WHAT IS NEEDED ▸ Give everything from the line containing "Task: Click JA status in channel 17 row" down to the line containing "coord(144,571)" as a numbered list, leaving out blank lines.

DATASET RECORDS ▸

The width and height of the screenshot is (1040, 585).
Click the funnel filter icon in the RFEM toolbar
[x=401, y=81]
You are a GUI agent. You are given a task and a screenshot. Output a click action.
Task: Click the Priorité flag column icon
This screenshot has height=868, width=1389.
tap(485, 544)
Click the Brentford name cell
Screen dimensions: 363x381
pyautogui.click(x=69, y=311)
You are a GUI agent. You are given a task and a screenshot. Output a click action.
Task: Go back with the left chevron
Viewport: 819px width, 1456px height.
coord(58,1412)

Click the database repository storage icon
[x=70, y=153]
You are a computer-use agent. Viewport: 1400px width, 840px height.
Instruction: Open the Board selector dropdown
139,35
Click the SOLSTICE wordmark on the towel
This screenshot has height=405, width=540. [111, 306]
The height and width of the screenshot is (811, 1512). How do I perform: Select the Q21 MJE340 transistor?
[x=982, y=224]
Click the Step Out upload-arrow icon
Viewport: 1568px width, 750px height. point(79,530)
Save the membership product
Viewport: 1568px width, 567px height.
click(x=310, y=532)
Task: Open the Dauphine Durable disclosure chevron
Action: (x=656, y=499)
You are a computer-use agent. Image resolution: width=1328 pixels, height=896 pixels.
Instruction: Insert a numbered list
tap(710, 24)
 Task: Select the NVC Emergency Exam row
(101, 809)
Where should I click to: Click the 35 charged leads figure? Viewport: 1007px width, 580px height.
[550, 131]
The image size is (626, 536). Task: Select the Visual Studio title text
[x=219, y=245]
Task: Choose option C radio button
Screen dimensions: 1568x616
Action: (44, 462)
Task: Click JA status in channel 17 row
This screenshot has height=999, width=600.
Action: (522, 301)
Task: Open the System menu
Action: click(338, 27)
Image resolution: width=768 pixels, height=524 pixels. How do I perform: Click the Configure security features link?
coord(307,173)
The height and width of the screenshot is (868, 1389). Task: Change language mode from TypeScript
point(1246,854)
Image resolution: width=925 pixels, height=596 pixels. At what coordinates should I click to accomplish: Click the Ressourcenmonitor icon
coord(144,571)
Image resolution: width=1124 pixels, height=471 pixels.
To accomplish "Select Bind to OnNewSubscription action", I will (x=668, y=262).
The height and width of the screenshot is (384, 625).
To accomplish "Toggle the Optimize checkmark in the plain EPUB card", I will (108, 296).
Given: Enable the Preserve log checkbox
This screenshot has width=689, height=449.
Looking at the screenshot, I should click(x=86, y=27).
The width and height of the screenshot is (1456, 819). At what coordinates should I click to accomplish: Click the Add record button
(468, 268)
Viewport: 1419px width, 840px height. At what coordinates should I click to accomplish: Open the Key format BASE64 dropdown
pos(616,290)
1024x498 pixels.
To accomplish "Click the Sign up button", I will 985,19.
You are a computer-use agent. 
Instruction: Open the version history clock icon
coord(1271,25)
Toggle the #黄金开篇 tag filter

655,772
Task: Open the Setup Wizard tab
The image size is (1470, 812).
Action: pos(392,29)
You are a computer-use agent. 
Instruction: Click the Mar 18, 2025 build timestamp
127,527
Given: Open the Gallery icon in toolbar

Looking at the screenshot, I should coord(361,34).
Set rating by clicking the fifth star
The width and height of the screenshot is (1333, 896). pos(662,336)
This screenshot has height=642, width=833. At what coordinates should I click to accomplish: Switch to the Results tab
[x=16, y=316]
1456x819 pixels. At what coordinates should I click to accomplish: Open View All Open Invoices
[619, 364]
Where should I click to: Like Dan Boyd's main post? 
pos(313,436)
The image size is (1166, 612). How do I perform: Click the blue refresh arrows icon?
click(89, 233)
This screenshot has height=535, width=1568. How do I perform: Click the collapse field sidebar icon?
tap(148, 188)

SOLUTION FOR THIS EXERCISE ▸
1. Task: Click JA status in channel 17 row
2. This screenshot has height=999, width=600.
3. Action: (522, 301)
4. Task: Open the System menu
5. Action: click(338, 27)
6. Image resolution: width=768 pixels, height=524 pixels. How do I perform: Click the Configure security features link?
7. coord(307,173)
8. The height and width of the screenshot is (868, 1389). Task: Change language mode from TypeScript
9. point(1246,854)
10. Image resolution: width=925 pixels, height=596 pixels. At what coordinates should I click to accomplish: Click the Ressourcenmonitor icon
11. coord(144,571)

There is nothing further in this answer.